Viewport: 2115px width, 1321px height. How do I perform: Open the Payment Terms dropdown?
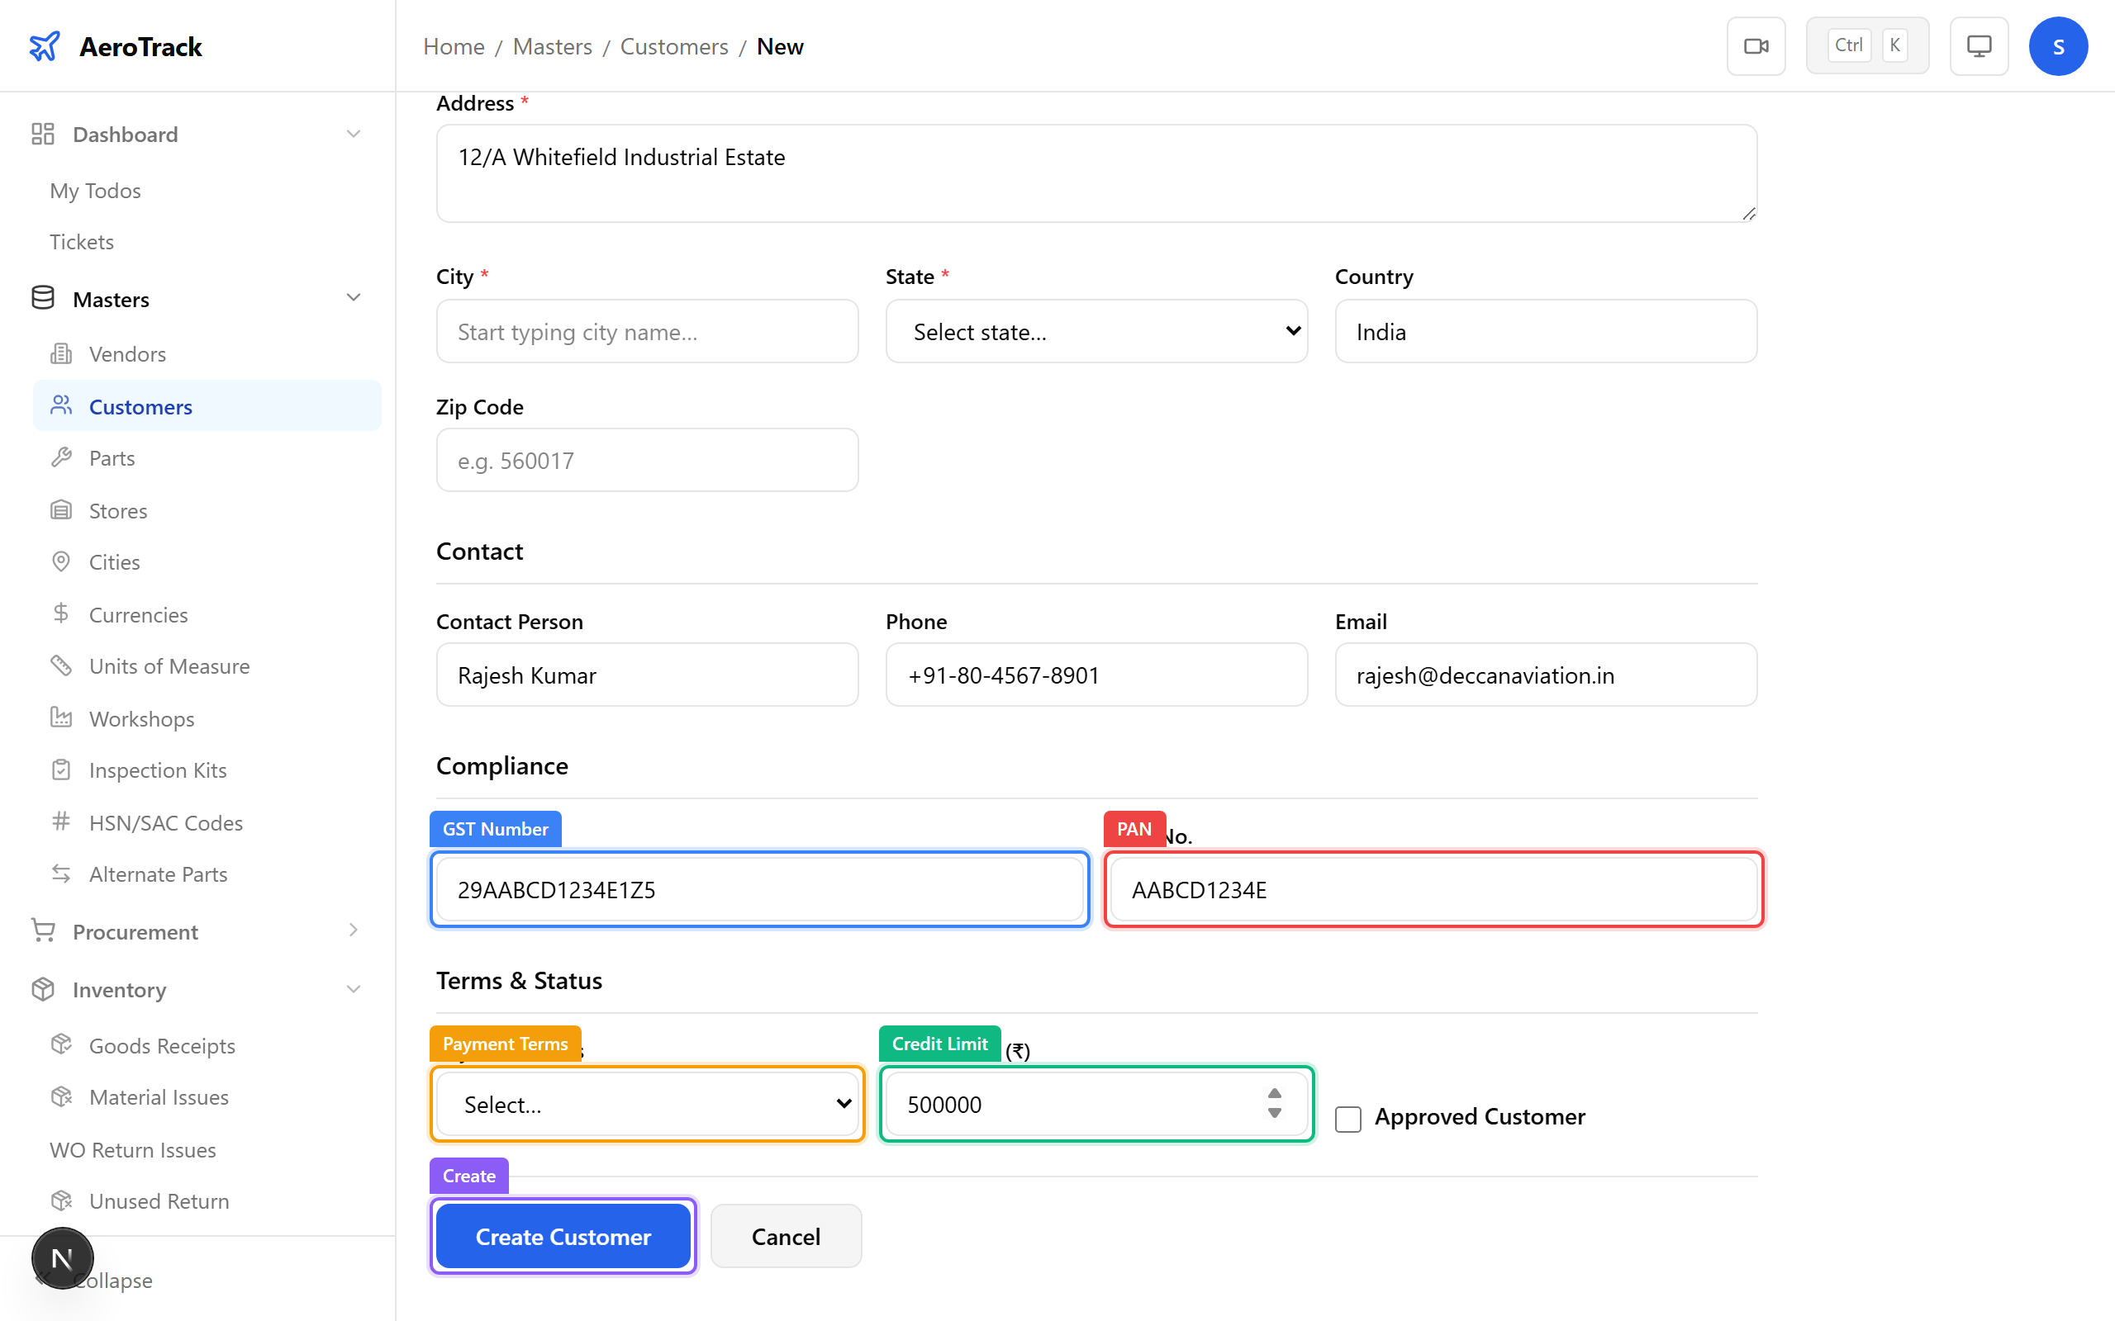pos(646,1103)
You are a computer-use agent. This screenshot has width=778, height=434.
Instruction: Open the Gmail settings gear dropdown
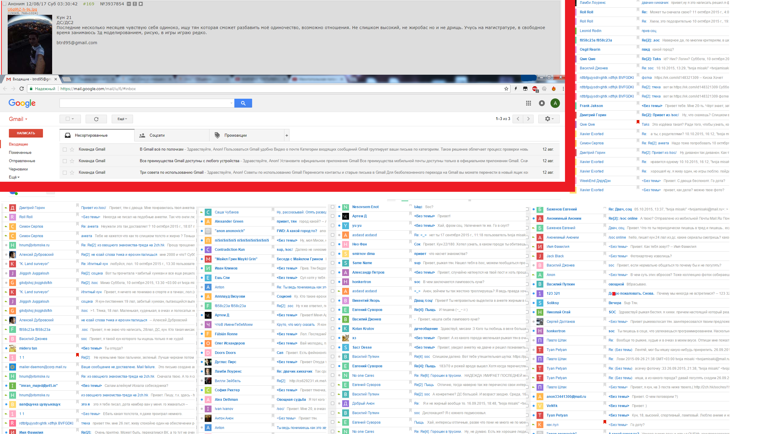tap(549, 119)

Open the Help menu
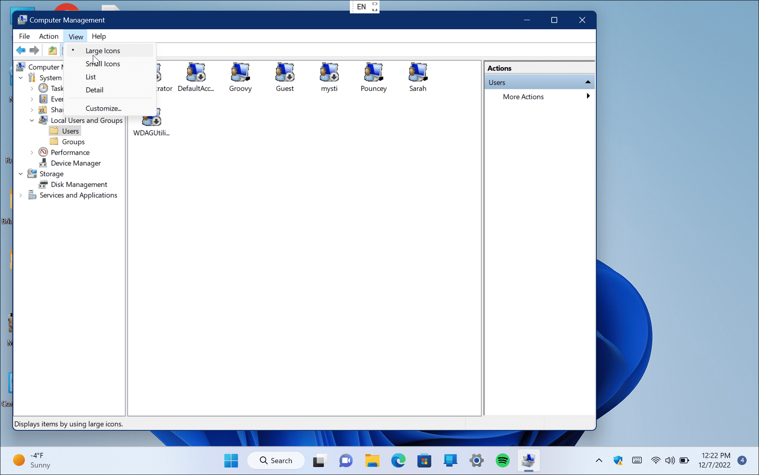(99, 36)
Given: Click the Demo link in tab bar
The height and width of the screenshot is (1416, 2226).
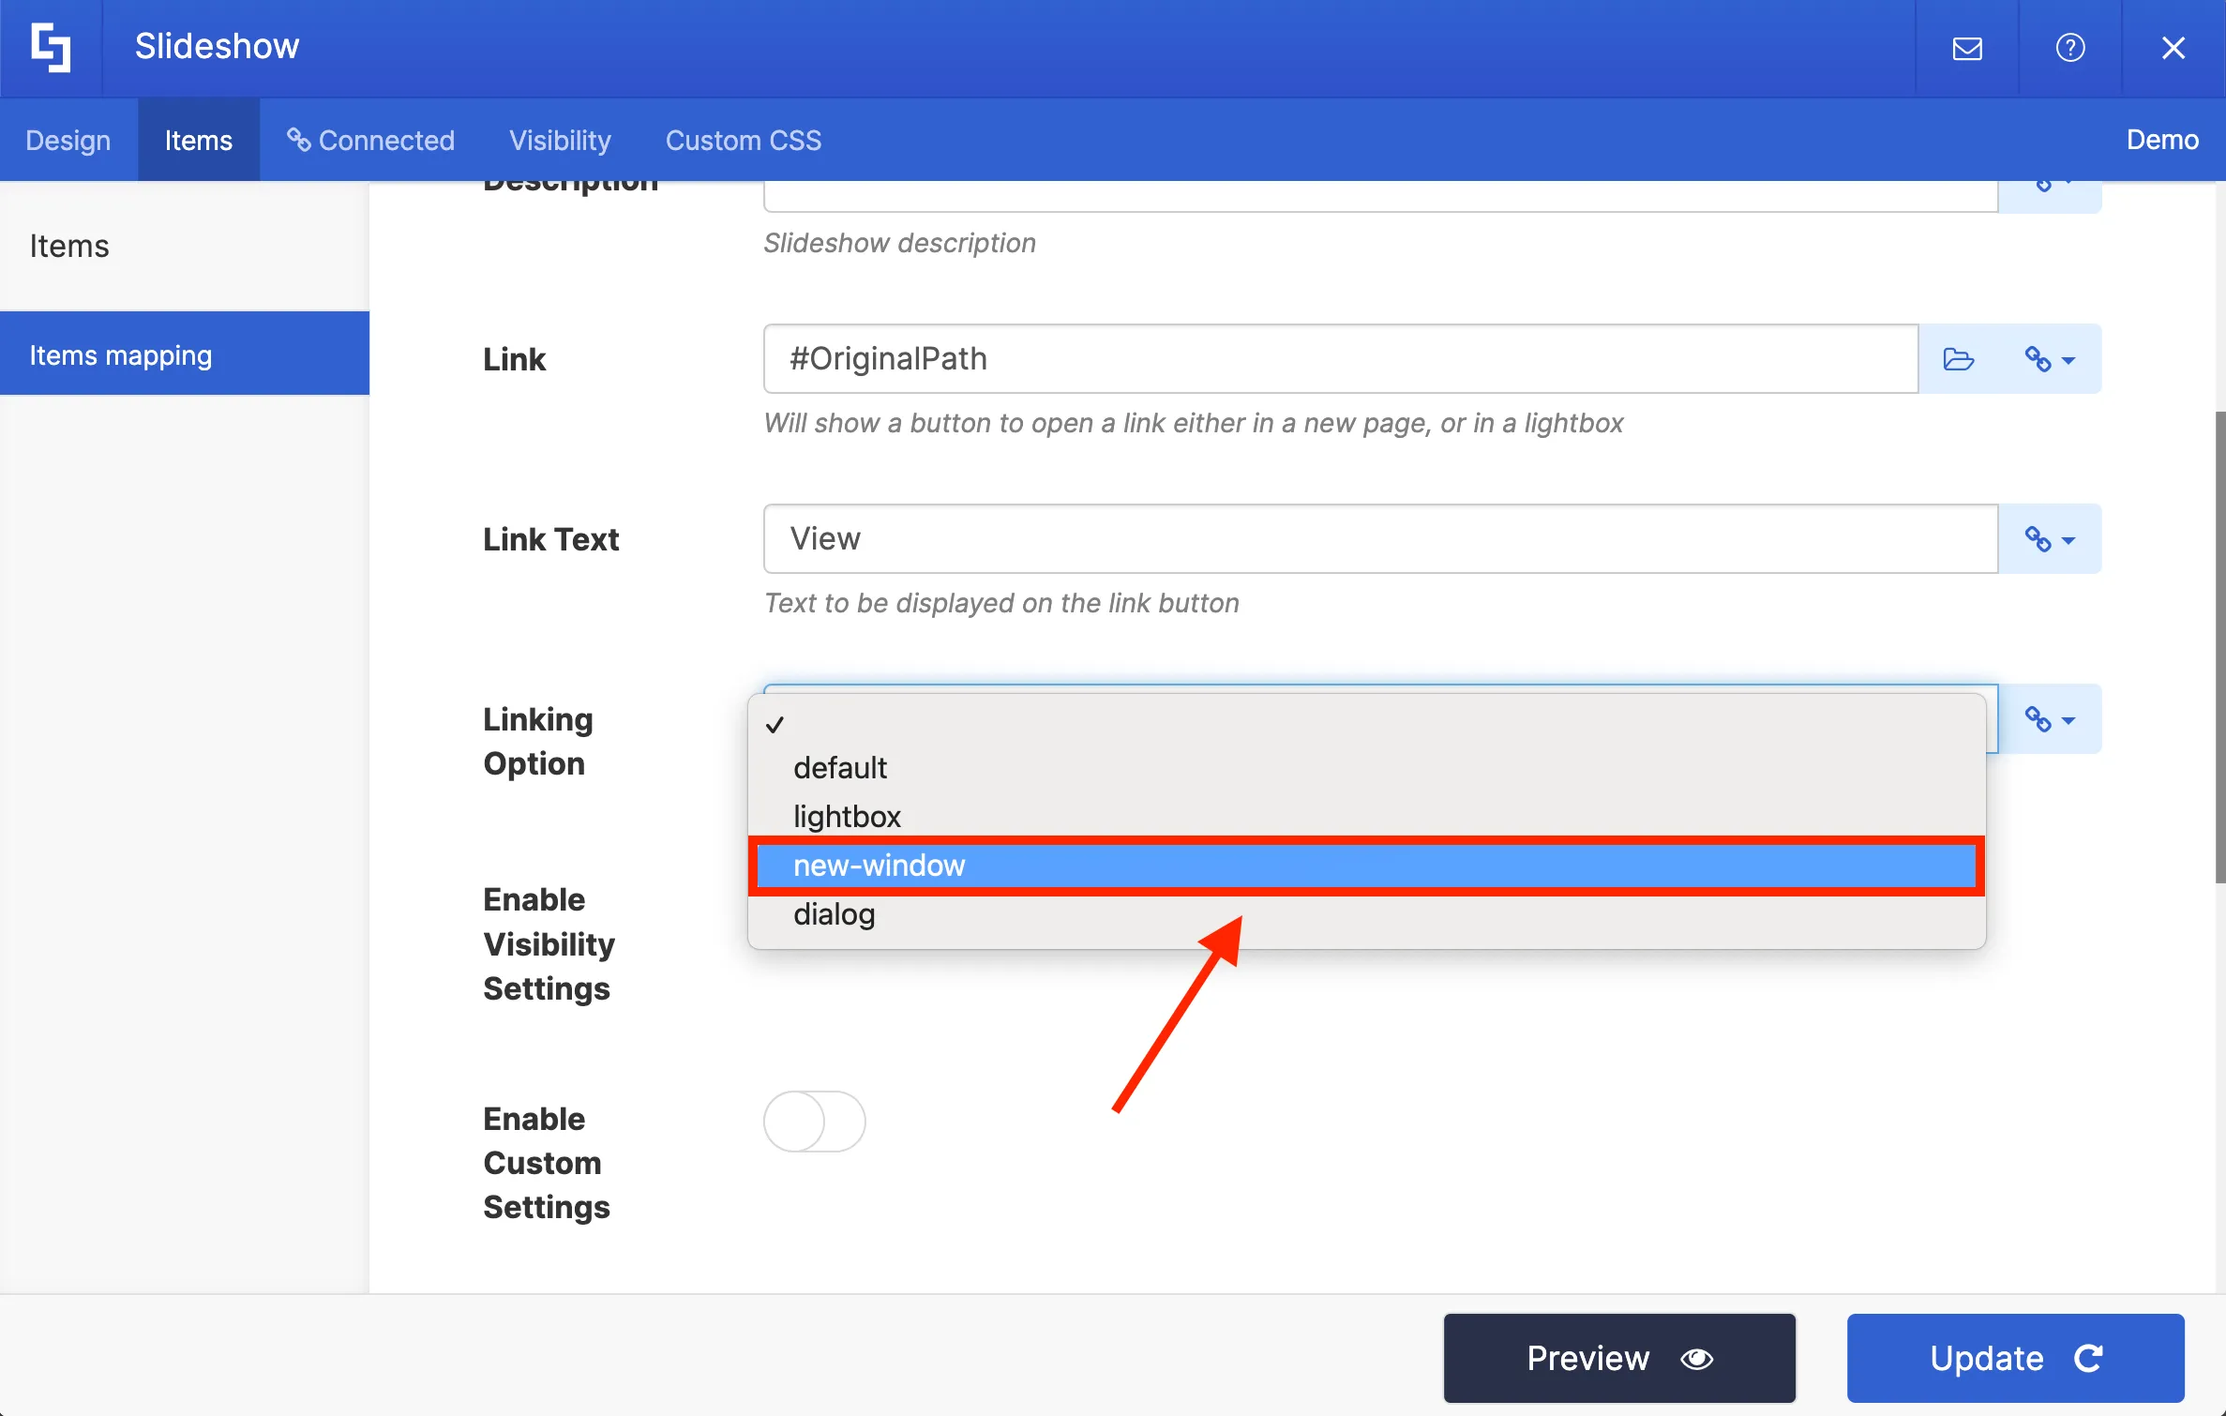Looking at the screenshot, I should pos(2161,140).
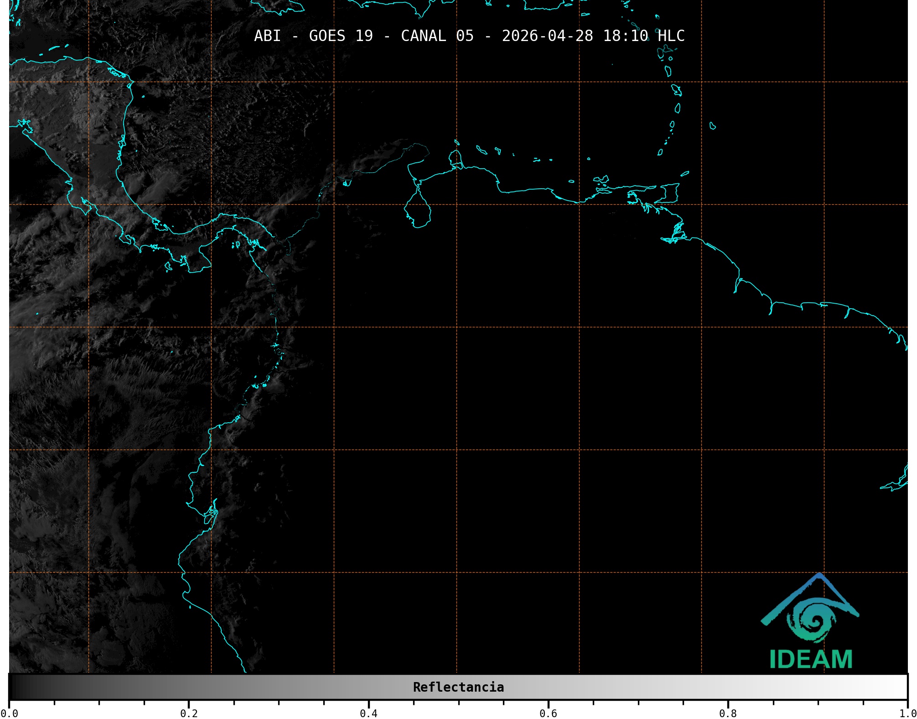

○ ○ ○ ○ ○

### [YOUR TASK]
Reproduce only the lines from the line with "You are a computer-use" to the end of the entries. Keep both ends, copy them exactly, and omit every picture.

### [RESPONSE FOR THIS EXERCISE]
You are a computer-use agent. This screenshot has width=778, height=434.
Instruction: Open the Gmail settings gear dropdown
tap(549, 119)

Open the Help menu
(99, 36)
Given: Click the Demo link in tab bar
The height and width of the screenshot is (1416, 2226).
Looking at the screenshot, I should pos(2161,140).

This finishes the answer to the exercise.